--- Records for the task ---

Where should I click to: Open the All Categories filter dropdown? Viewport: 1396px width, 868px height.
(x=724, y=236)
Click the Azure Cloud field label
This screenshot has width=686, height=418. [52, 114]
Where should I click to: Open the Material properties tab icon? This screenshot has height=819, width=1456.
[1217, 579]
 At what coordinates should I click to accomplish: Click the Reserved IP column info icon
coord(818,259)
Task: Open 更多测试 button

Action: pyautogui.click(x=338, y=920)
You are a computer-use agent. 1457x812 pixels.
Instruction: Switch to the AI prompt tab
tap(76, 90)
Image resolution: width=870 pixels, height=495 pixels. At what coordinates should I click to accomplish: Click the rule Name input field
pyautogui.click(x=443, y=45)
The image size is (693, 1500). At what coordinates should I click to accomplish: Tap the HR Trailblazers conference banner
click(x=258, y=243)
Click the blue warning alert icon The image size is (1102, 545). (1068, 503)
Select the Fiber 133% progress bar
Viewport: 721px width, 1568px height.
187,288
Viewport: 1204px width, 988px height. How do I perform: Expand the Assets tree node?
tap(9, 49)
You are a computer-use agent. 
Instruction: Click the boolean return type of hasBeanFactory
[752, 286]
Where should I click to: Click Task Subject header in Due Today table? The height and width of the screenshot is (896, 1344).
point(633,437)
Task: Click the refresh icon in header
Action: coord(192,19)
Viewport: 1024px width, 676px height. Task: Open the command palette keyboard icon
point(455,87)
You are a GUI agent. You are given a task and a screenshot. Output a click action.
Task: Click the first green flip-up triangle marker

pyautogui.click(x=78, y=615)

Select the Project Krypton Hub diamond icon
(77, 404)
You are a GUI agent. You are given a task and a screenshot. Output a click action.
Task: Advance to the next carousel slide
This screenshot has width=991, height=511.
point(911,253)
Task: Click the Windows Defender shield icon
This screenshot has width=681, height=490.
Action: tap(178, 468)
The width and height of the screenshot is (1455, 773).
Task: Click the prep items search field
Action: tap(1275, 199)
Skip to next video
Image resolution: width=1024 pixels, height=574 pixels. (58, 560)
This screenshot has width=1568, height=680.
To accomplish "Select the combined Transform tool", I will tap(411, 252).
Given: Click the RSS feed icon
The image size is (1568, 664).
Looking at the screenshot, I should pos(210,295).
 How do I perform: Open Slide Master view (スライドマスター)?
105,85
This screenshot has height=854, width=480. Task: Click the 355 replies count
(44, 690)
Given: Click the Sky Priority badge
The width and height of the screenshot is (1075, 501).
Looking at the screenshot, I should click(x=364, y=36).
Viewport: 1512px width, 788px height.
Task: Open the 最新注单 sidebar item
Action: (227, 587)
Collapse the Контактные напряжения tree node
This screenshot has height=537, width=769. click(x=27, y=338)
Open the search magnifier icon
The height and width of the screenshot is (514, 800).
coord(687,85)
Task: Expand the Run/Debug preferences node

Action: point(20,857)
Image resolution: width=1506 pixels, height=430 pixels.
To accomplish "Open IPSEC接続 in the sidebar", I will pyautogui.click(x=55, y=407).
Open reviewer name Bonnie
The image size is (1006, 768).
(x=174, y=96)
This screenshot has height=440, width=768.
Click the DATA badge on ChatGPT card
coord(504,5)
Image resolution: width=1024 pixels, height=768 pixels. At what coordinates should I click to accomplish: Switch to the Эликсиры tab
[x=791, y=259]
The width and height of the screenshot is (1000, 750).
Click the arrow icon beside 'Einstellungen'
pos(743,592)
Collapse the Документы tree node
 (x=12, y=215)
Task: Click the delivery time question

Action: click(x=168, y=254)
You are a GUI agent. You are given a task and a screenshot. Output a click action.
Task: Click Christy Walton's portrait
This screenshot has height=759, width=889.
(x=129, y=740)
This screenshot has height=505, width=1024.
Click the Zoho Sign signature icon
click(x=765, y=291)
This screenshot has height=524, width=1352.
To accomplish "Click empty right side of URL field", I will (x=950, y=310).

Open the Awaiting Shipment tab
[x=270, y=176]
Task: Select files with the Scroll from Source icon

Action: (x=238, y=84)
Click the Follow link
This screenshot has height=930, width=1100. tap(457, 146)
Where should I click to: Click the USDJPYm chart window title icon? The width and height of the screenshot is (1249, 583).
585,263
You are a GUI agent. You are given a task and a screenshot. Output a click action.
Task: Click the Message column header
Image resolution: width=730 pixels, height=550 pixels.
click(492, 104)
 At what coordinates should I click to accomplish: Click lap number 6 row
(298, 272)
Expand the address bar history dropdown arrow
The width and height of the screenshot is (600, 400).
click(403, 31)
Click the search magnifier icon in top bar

---

§ **What this task involves**
Can you turn the lines above, from the one containing "Task: Expand the Run/Debug preferences node" through the final line, into a numbered list with the blank lines left out?

§ **Solved exercise**
1. Task: Expand the Run/Debug preferences node
2. Action: point(20,857)
3. Image resolution: width=1506 pixels, height=430 pixels.
4. To accomplish "Open IPSEC接続 in the sidebar", I will pyautogui.click(x=55, y=407).
5. Open reviewer name Bonnie
6. The image size is (1006, 768).
7. (x=174, y=96)
8. This screenshot has height=440, width=768.
9. Click the DATA badge on ChatGPT card
10. coord(504,5)
11. Image resolution: width=1024 pixels, height=768 pixels. At what coordinates should I click to accomplish: Switch to the Эликсиры tab
12. [x=791, y=259]
13. The width and height of the screenshot is (1000, 750).
14. Click the arrow icon beside 'Einstellungen'
15. pos(743,592)
16. Collapse the Документы tree node
17.  (x=12, y=215)
18. Task: Click the delivery time question
19. Action: click(x=168, y=254)
20. You are a GUI agent. You are given a task and a screenshot. Output a click action.
21. Task: Click Christy Walton's portrait
22. This screenshot has height=759, width=889.
23. (x=129, y=740)
24. This screenshot has height=505, width=1024.
25. Click the Zoho Sign signature icon
26. click(x=765, y=291)
27. This screenshot has height=524, width=1352.
28. To accomplish "Click empty right side of URL field", I will (x=950, y=310).
29. Open the Awaiting Shipment tab
30. [x=270, y=176]
31. Task: Select files with the Scroll from Source icon
32. Action: (x=238, y=84)
33. Click the Follow link
34. This screenshot has height=930, width=1100. tap(457, 146)
35. Where should I click to: Click the USDJPYm chart window title icon? The width and height of the screenshot is (1249, 583).
36. 585,263
37. You are a GUI agent. You are given a task and a screenshot. Output a click action.
38. Task: Click the Message column header
39. Image resolution: width=730 pixels, height=550 pixels.
40. click(492, 104)
41.  At what coordinates should I click to accomplish: Click lap number 6 row
42. (298, 272)
43. Expand the address bar history dropdown arrow
44. The width and height of the screenshot is (600, 400).
45. click(403, 31)
46. Click the search magnifier icon in top bar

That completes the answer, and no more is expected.